As Members have indicated this evening, we are also extremely concerned about the violence directed against Muslim communities in other parts of Burma. The attacks against Muslims in central Burma in March and in Oakkan, near Rangoon, just last week point to a highly worrying new trend. We continue to make our concerns very clear. More work needs to be done by the Burmese Government to bring the organisers and perpetrators of violence to account. Both Baroness Warsi and the Foreign Secretary raised our concerns with senior Burmese Ministers on 15 and 16 April. Along with the EU, in response to a request from the Government and Aung San Suu Kyi, we are reviewing what steps we might take to assist with police and security reform.
As well as upholding the rule of law and ensuring accountability, the Burmese Government must tackle the hostility underlying the recent attacks. President Thein Sein’s speech earlier this week, in which he called on Burmese citizens to stand up against hatred and to reach out to those of different beliefs and backgrounds, will be an important starting point. We have provided funds for inter-faith dialogue in Burma, and will continue to do so, in order to build trust between communities. We have encouraged the Burmese Government to issue a formal invitation to the UN special rapporteur on freedom of religion or belief to visit Burma and assess the situation.
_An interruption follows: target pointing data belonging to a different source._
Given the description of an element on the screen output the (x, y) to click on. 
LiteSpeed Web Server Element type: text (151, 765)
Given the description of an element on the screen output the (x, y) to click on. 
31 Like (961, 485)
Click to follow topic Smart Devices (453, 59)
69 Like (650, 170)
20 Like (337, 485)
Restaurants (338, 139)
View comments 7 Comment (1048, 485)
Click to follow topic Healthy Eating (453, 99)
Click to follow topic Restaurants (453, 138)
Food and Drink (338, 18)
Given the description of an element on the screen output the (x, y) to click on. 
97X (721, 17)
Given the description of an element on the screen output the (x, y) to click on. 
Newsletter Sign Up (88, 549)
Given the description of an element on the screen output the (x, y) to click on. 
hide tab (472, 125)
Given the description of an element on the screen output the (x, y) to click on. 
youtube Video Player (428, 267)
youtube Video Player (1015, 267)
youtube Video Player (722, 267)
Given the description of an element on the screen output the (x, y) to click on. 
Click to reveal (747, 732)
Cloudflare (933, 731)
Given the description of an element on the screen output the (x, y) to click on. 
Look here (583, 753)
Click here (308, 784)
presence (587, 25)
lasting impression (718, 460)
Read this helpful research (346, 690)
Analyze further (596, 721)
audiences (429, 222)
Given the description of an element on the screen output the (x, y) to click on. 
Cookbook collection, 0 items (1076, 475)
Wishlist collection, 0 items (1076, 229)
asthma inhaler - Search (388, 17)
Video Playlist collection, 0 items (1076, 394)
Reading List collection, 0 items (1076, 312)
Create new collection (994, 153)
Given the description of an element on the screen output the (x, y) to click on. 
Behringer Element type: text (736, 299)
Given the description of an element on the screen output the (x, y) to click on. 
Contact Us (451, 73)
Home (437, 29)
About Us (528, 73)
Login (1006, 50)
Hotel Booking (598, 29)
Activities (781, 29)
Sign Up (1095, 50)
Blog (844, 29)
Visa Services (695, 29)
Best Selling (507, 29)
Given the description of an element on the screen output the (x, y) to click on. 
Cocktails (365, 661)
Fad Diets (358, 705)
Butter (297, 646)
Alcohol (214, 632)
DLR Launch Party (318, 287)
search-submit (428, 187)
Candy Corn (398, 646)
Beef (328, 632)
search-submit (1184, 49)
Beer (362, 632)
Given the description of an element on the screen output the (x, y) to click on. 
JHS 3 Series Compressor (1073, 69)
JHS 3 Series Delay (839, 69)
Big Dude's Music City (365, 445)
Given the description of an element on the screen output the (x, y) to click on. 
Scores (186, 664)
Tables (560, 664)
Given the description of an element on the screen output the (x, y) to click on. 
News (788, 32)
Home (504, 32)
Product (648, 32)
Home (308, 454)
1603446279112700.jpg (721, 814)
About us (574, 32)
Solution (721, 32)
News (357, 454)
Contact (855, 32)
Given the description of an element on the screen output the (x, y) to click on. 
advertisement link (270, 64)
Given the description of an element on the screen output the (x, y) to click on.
After almost half a century of repression, the last two years have seen Burma make progress towards the goal of being a freer and more democratic nation, but as the House indicates, and as my remarks have set out, there is still much to do to achieve greater democracy. To make progress, Burma must deal with the ethnic conflict it faces and tackle discrimination against minority groups. As colleagues know, this is not my normal area within the portfolio, although I have spoken on Burma before and, as a practising Christian, it pains me to see how religion is used, and faith is abused, to separate people and inflict cruelty and wickedness on others. We see that time and again in too many other places. We need religious leaders of all faiths to speak out against such actions constantly, so that faith is not abused in the way we have heard described tonight.
We will continue to engage with the Burmese Government to shape the process of reform. We want the United Kingdom to contribute with meaningful and targeted assistance, whether in reforming the economy or supporting Burma’s nascent institutions. Above all, we will ensure that human rights and ethnic reconciliation remain high on the agenda.
This is just the beginning of a process which could transform the lives of millions of people. It will not be completed overnight; it will take time. The British Government and the European Union will continue to be a constructive, supportive and critical partner, committed to support reform moves under the President and Aung San Suu Kyi, in order to see a stable, prosperous, more democratic Burma, where the human rights of all people will be respected. The House, and those we represent, will accept nothing less.